§ **WHAT IS EXPECTED**
Print all entries word for word.

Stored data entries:
•••••

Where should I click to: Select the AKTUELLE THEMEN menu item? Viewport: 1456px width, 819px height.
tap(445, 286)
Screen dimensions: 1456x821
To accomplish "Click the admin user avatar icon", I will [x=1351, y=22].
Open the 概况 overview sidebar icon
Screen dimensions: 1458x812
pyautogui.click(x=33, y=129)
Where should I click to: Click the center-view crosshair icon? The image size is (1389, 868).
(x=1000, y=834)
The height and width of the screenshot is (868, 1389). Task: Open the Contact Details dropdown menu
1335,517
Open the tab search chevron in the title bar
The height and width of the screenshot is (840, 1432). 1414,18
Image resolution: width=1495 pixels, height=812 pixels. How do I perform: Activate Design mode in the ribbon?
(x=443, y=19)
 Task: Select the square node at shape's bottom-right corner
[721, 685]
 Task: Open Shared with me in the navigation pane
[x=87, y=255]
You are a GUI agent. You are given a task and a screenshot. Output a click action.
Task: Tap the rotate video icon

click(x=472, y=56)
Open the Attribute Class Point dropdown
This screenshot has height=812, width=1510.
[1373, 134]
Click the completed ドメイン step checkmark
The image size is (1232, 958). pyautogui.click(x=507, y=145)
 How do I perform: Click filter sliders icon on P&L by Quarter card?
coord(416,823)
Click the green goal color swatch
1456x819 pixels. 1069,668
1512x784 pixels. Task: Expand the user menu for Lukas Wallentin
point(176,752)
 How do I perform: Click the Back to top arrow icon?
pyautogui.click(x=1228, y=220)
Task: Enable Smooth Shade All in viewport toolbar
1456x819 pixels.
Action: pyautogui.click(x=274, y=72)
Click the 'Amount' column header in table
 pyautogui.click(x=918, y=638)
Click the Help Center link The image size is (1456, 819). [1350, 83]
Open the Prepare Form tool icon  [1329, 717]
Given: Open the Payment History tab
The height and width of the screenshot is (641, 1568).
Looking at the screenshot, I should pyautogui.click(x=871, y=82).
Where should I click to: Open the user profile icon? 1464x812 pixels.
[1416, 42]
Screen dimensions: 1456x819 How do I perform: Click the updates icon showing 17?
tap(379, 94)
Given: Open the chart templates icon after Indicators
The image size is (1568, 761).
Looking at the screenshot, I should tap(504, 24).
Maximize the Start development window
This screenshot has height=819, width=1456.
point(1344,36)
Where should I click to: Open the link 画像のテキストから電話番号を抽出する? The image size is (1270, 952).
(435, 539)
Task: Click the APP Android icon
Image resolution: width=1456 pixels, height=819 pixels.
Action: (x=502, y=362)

•••••

§ **WRITTEN ANSWER**
Where should I click to: Select the AKTUELLE THEMEN menu item? Viewport: 1456px width, 819px height.
tap(445, 286)
Screen dimensions: 1456x821
To accomplish "Click the admin user avatar icon", I will [x=1351, y=22].
Open the 概况 overview sidebar icon
Screen dimensions: 1458x812
pyautogui.click(x=33, y=129)
Where should I click to: Click the center-view crosshair icon? The image size is (1389, 868).
(x=1000, y=834)
The height and width of the screenshot is (868, 1389). Task: Open the Contact Details dropdown menu
1335,517
Open the tab search chevron in the title bar
The height and width of the screenshot is (840, 1432). 1414,18
Image resolution: width=1495 pixels, height=812 pixels. How do I perform: Activate Design mode in the ribbon?
(x=443, y=19)
 Task: Select the square node at shape's bottom-right corner
[721, 685]
 Task: Open Shared with me in the navigation pane
[x=87, y=255]
You are a GUI agent. You are given a task and a screenshot. Output a click action.
Task: Tap the rotate video icon

click(x=472, y=56)
Open the Attribute Class Point dropdown
This screenshot has height=812, width=1510.
[1373, 134]
Click the completed ドメイン step checkmark
The image size is (1232, 958). pyautogui.click(x=507, y=145)
 How do I perform: Click filter sliders icon on P&L by Quarter card?
coord(416,823)
Click the green goal color swatch
1456x819 pixels. 1069,668
1512x784 pixels. Task: Expand the user menu for Lukas Wallentin
point(176,752)
 How do I perform: Click the Back to top arrow icon?
pyautogui.click(x=1228, y=220)
Task: Enable Smooth Shade All in viewport toolbar
1456x819 pixels.
Action: pyautogui.click(x=274, y=72)
Click the 'Amount' column header in table
 pyautogui.click(x=918, y=638)
Click the Help Center link The image size is (1456, 819). [1350, 83]
Open the Prepare Form tool icon  [1329, 717]
Given: Open the Payment History tab
The height and width of the screenshot is (641, 1568).
Looking at the screenshot, I should pyautogui.click(x=871, y=82).
Where should I click to: Open the user profile icon? 1464x812 pixels.
[1416, 42]
Screen dimensions: 1456x819 How do I perform: Click the updates icon showing 17?
tap(379, 94)
Given: Open the chart templates icon after Indicators
The image size is (1568, 761).
Looking at the screenshot, I should tap(504, 24).
Maximize the Start development window
This screenshot has height=819, width=1456.
point(1344,36)
Where should I click to: Open the link 画像のテキストから電話番号を抽出する? The image size is (1270, 952).
(435, 539)
Task: Click the APP Android icon
Image resolution: width=1456 pixels, height=819 pixels.
Action: (x=502, y=362)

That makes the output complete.